Repeat the lines below word for word, beginning at the line that contains "Point to the word" and stopping after the line that contains "tap(231, 727)". Leave the pictures out of your answer.

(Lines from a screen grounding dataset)
+++
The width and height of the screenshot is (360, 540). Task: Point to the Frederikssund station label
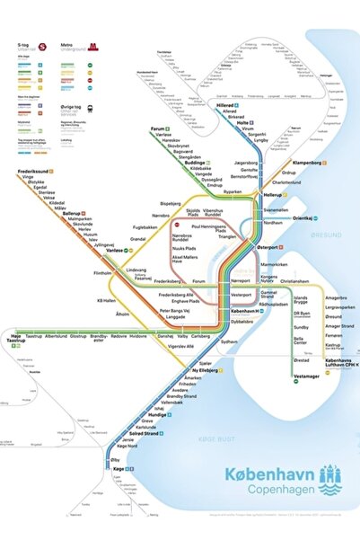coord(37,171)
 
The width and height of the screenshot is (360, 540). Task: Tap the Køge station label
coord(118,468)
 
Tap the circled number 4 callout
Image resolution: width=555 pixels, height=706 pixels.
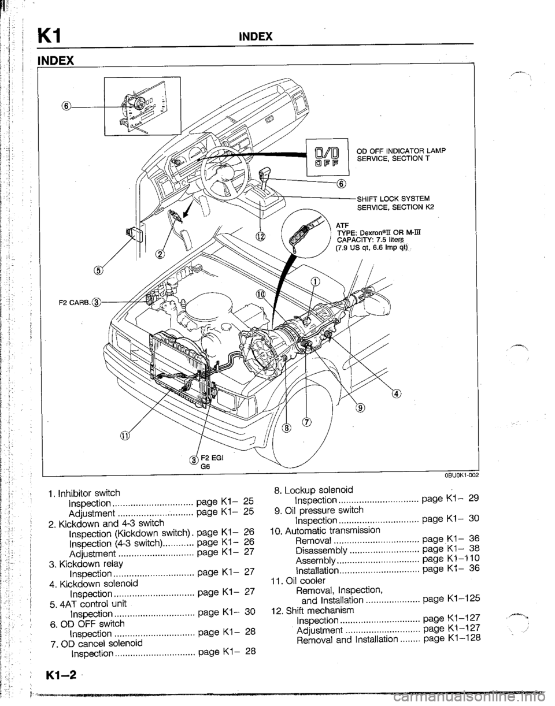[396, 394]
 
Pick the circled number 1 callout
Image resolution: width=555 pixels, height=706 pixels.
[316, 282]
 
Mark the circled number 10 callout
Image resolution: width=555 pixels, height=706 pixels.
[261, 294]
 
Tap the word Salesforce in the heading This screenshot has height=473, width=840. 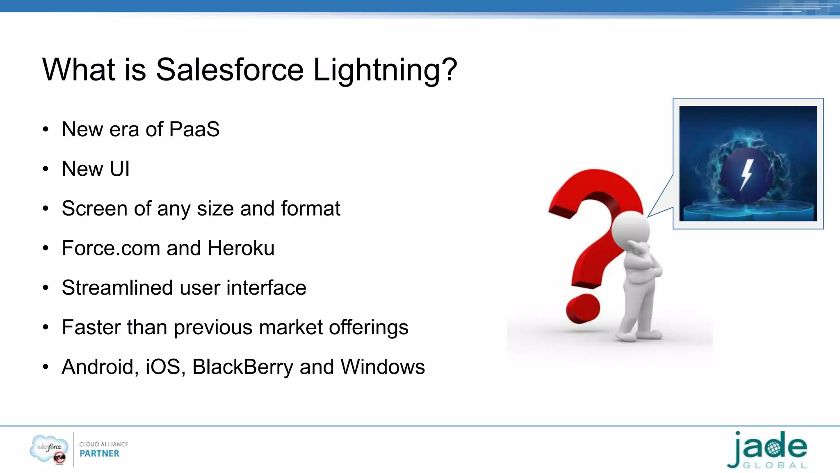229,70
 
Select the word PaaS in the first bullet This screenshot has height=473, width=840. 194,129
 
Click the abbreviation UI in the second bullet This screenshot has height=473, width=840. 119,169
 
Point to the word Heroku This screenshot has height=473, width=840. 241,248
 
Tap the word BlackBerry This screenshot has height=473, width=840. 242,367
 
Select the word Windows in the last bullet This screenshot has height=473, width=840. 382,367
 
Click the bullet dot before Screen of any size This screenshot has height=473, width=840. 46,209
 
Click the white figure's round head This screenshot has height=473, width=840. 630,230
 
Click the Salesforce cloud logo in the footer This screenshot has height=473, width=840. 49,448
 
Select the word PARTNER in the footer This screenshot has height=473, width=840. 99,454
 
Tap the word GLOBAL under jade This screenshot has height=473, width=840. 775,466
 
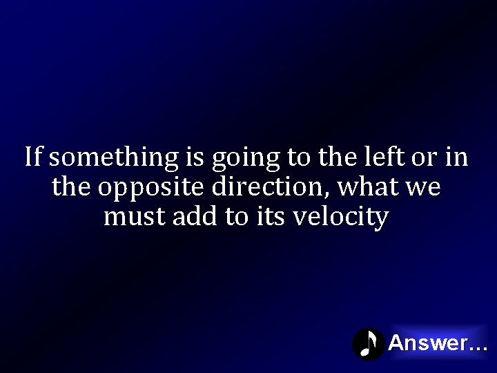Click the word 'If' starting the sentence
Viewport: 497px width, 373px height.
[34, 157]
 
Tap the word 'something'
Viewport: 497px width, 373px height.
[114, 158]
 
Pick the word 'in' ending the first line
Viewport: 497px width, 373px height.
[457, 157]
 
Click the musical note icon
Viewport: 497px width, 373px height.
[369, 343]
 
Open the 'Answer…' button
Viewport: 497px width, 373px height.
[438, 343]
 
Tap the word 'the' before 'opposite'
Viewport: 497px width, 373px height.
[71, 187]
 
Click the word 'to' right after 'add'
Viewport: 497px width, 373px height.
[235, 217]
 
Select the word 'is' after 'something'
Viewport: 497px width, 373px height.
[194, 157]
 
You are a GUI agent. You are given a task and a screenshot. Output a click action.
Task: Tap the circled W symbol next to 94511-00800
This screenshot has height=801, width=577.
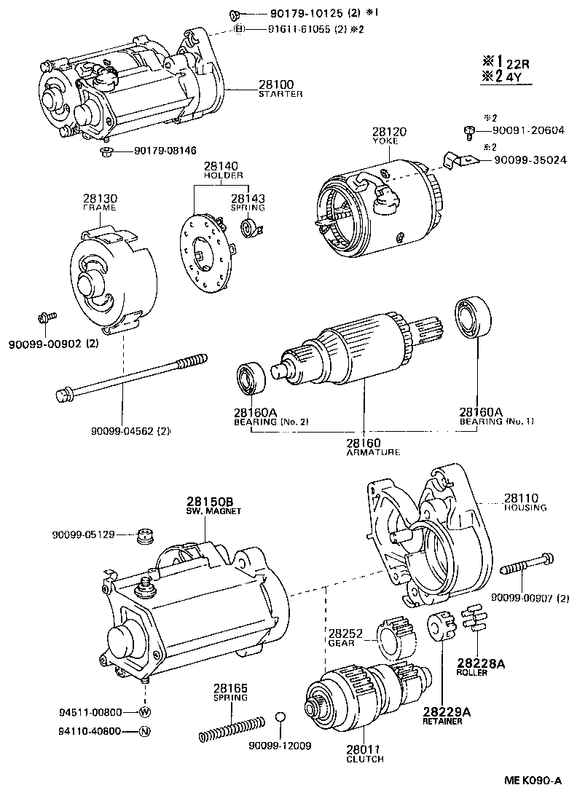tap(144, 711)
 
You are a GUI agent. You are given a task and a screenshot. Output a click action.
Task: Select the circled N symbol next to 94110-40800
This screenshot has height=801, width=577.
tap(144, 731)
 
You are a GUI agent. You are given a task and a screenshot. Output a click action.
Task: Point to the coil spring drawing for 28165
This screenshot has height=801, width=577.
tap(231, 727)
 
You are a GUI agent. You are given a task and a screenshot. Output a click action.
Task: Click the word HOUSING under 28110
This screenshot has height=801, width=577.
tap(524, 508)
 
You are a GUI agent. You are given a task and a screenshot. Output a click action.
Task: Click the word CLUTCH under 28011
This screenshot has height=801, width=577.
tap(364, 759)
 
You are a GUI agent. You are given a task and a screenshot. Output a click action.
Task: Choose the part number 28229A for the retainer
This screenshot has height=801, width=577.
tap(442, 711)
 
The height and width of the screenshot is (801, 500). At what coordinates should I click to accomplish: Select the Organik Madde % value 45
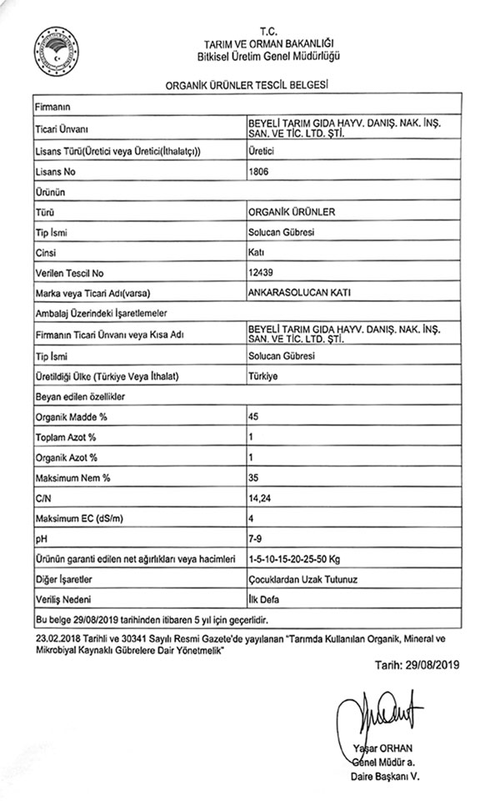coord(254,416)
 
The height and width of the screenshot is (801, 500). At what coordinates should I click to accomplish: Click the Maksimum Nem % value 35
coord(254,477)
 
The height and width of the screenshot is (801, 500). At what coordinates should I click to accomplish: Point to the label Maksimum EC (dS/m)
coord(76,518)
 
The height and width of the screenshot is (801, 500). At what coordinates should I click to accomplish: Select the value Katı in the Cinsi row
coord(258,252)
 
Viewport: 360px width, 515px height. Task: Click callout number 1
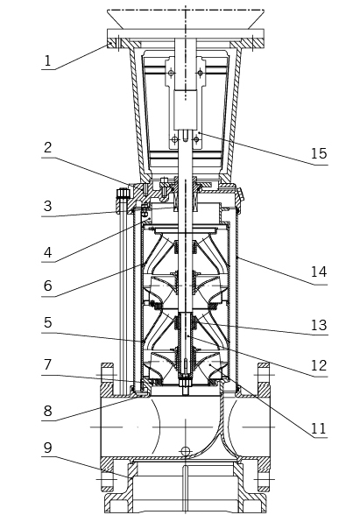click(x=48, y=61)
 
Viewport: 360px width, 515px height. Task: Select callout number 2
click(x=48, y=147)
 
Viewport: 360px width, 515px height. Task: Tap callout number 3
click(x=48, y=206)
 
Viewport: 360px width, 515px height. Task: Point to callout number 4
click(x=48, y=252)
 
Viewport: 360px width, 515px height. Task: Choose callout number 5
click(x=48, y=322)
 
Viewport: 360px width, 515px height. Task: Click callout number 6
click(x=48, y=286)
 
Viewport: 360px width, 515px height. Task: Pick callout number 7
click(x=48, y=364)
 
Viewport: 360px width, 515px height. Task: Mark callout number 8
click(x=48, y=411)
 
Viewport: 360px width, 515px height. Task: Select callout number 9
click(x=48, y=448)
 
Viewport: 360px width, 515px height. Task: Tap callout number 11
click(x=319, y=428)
+++
The output:
Point to the word Heroku This screenshot has height=473, width=840. 241,248
 
Tap the word BlackBerry This screenshot has height=473, width=840. 242,367
 
Select the word Windows in the last bullet This screenshot has height=473, width=840. 382,367
 
Click the bullet dot before Screen of any size This screenshot has height=473, width=840. 46,209
 
Click the white figure's round head This screenshot has height=473, width=840. 630,230
 
Click the Salesforce cloud logo in the footer This screenshot has height=473, width=840. 49,448
 
Select the word PARTNER in the footer This screenshot has height=473, width=840. 99,454
 
Tap the word GLOBAL under jade This screenshot has height=473, width=840. 775,466
 
Click the word 'If' starting the sentence
Viewport: 497px width, 373px height.
[34, 157]
 
Tap the word 'something'
Viewport: 497px width, 373px height.
[114, 158]
 
Pick the word 'in' ending the first line
Viewport: 497px width, 373px height.
[457, 157]
 
Click the musical note icon
Viewport: 497px width, 373px height.
[369, 343]
 
Open the 'Answer…' button
Viewport: 497px width, 373px height.
[438, 343]
 
Tap the word 'the' before 'opposite'
Viewport: 497px width, 373px height.
[71, 187]
 
Click the word 'to' right after 'add'
Viewport: 497px width, 373px height.
[235, 217]
 
Select the word 'is' after 'something'
Viewport: 497px width, 373px height.
[194, 157]
 
You are a GUI agent. You are given a task and a screenshot. Output a click action.
Task: Tap the circled W symbol next to 94511-00800
This screenshot has height=801, width=577.
tap(144, 711)
 
You are a GUI agent. You are given a task and a screenshot. Output a click action.
Task: Select the circled N symbol next to 94110-40800
This screenshot has height=801, width=577.
tap(144, 731)
 
You are a GUI agent. You are given a task and a screenshot. Output a click action.
Task: Point to the coil spring drawing for 28165
This screenshot has height=801, width=577.
tap(231, 727)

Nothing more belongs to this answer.